+++ Exercise data
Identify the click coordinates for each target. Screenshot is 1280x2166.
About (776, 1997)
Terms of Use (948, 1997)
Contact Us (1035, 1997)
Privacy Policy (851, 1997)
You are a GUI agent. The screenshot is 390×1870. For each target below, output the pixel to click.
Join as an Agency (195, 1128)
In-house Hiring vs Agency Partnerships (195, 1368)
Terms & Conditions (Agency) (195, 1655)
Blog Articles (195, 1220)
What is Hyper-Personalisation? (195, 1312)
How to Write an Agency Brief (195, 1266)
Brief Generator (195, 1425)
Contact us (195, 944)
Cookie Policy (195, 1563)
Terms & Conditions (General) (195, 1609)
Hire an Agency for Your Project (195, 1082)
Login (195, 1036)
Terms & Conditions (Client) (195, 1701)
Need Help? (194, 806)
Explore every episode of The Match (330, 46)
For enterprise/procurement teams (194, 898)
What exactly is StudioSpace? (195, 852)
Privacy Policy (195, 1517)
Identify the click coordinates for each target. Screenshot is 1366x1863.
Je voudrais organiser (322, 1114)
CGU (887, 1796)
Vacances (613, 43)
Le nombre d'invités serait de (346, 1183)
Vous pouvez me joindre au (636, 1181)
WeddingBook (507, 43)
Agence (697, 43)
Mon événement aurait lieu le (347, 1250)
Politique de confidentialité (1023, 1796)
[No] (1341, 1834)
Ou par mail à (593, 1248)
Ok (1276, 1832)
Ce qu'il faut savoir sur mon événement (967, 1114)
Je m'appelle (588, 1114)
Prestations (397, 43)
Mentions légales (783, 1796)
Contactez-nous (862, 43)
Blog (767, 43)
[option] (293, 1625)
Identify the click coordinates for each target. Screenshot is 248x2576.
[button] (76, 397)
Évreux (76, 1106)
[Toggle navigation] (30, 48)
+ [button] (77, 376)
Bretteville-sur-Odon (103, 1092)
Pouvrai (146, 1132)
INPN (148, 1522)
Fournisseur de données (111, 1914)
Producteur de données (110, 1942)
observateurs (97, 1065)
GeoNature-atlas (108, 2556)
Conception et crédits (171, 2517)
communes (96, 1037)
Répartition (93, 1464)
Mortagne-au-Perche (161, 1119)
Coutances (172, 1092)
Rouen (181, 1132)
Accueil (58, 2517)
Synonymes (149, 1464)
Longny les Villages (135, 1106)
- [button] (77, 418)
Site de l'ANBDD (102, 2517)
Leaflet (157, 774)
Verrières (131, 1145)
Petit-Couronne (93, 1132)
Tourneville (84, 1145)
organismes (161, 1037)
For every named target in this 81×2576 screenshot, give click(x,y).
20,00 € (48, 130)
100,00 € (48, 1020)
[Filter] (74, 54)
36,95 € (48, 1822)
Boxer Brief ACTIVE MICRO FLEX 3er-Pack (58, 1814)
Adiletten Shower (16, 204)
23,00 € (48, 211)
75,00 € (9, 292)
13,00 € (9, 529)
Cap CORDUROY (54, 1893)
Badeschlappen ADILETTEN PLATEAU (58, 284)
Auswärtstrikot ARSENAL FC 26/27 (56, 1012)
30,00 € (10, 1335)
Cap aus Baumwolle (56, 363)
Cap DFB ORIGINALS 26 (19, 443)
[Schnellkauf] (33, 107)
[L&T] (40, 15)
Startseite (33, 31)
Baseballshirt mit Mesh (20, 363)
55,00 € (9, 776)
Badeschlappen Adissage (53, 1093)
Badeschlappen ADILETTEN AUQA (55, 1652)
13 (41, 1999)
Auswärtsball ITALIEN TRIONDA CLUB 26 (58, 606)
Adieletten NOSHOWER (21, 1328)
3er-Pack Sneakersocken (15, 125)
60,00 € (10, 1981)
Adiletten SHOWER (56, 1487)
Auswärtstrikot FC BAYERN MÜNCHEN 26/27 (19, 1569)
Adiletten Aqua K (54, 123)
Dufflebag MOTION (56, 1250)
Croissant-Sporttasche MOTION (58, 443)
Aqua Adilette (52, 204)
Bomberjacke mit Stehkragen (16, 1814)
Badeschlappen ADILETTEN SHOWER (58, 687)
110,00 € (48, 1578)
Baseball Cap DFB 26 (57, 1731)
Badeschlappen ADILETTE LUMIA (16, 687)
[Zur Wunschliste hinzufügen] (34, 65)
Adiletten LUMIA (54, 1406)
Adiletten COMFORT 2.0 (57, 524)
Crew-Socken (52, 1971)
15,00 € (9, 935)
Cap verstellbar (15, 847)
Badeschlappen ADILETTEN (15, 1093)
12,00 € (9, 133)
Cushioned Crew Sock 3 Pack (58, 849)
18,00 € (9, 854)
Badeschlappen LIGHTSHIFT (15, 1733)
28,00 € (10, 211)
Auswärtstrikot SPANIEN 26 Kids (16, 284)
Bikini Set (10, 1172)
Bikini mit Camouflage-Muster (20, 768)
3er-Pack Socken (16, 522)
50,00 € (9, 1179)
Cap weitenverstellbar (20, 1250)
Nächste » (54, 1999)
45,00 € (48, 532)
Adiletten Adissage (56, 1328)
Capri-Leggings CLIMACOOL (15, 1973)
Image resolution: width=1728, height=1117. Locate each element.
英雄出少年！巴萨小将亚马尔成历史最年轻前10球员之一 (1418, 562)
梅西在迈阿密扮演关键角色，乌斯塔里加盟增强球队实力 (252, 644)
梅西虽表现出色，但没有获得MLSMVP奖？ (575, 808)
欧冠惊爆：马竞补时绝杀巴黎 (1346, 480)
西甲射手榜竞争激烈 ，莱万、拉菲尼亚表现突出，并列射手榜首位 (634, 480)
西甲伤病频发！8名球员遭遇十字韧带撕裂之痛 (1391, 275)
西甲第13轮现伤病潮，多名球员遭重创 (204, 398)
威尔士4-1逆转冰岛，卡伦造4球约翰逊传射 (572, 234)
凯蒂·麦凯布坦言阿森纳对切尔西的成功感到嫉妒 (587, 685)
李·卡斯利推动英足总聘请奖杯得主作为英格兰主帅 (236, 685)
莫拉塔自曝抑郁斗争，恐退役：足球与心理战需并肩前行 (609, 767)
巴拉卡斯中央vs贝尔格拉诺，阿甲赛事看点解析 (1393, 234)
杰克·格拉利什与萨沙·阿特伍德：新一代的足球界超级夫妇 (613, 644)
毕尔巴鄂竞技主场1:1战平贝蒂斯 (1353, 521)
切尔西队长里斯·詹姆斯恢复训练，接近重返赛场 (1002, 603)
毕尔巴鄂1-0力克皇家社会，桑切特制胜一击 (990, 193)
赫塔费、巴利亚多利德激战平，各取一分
++++++
When a line in the data contains the string "every", copy that line.

Answer box:
Explore every episode of The Match (330, 46)
For every named target in this 81×2576 screenshot, give click(x,y).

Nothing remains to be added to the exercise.